6. An actuator as in claim 2 further including cooling means in contact with the shape-memory element to shorten the time required for the element to go from its austenitic state to its martensitic state.

7. An actuator as in claim 3 further including cooling means in contact with the shape-memory element to shorten the time required for the element to go from its austenitic state to its martensitic state.

8. An actuator as in claim 4 further including cooling means in contact with the shape-memory element to shorten the time required for the element to go from its austenitic state to its martensitic state.

9. An actuator as in claim 5 further including cooling means in contact with the shape-memory element to shorten the time required for the element to go from its austenitic state to its martensitic state.
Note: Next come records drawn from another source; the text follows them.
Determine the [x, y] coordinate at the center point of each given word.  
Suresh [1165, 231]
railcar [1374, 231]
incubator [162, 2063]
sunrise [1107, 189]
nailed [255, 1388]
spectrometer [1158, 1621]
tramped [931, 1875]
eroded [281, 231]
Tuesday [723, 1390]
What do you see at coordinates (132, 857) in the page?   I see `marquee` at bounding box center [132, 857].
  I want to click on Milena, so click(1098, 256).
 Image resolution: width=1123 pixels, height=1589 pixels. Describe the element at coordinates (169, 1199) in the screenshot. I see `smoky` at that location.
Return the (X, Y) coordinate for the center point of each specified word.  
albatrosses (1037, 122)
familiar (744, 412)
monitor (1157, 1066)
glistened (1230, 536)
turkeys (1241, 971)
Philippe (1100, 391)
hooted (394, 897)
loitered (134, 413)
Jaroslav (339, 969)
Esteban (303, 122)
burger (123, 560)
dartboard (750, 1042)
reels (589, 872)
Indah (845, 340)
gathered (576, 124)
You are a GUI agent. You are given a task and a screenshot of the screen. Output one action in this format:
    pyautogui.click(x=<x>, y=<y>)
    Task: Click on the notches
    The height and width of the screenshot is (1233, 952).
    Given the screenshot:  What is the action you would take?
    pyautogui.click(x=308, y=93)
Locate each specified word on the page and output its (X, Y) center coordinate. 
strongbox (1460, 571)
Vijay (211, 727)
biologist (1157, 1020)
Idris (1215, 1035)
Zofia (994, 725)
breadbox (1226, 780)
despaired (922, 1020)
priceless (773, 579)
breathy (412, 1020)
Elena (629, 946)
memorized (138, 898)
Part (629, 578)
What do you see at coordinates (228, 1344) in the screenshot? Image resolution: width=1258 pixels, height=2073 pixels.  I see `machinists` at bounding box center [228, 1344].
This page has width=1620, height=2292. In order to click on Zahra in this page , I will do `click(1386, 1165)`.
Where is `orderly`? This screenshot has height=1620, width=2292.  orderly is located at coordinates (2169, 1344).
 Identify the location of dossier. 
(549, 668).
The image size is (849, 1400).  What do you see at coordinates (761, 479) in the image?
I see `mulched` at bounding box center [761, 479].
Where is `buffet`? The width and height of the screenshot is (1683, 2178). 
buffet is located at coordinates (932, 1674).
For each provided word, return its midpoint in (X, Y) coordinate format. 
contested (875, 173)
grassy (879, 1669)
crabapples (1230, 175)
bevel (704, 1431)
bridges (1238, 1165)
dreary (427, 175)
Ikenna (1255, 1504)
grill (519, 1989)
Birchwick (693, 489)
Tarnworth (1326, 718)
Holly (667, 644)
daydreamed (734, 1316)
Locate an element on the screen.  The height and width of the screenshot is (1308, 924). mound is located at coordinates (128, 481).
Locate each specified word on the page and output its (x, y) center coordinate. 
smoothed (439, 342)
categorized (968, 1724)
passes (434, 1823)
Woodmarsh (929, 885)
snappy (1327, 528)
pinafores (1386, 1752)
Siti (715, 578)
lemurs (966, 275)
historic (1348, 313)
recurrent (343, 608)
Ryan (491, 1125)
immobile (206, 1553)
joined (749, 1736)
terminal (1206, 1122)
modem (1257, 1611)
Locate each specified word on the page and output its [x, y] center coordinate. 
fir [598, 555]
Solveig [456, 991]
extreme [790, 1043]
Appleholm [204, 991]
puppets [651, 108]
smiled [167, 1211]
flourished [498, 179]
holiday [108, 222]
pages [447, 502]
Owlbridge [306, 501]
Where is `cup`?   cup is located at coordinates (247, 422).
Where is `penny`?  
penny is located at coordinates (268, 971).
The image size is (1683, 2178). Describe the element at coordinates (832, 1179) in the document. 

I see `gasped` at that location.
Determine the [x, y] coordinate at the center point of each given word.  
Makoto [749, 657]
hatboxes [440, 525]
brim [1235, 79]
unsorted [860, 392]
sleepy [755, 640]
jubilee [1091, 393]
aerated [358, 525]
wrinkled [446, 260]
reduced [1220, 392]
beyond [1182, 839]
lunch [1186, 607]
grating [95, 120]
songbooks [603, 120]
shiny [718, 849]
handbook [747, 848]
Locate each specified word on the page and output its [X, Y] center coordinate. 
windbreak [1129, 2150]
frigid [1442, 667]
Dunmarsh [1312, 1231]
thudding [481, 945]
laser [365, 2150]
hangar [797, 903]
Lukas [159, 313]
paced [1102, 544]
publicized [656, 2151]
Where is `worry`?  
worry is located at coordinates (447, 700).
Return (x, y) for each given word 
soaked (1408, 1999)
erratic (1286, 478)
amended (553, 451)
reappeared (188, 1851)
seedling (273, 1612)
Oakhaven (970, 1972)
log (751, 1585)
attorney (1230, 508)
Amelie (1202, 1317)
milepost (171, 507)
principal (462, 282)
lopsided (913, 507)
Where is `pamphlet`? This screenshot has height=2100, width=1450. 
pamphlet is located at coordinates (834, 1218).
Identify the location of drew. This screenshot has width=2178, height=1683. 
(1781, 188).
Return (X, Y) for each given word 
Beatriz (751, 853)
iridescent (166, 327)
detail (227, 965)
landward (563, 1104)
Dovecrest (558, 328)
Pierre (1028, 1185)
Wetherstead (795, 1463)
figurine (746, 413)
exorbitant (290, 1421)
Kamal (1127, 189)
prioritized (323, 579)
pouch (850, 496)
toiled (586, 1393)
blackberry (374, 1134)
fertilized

10. A self-regulated actuator comprising:

a shape-memory element capable of being longitudinally expanded when in its martensitic state and capable of being longitudinally recovered when in its austenitic state, said element capable of dimensional recovery when heated from said martensitic state to said austenitic state, said element having a first end and a second end along the longitudinal axis thereof;

a contact plate adjacent the second end of said element; and

a self-protection means connected only to said second end normally biasing said second end into contact with said contact plate, the self-protection means releasing contact between said second end and said contact plate when said element encounters an overload condition such as a longitudinal jam or excessive load and overcomes the biasing to allow movement of the element without expanding the element.

11. An actuator as in claim 10 wherein the shape-memory element is heated by passing electrical current between the first and second ends thereof and wherein the self-protecting means and the contact plate are normally electrically in series with said element, said self-protecting means electrically interrupting the current when said element encounters an overload condition.

12. An actuator as in claim 11 further including cooling means in contact with the shape-memory element to shorten the time required for the element to go from its austenitic state to its martensitic state.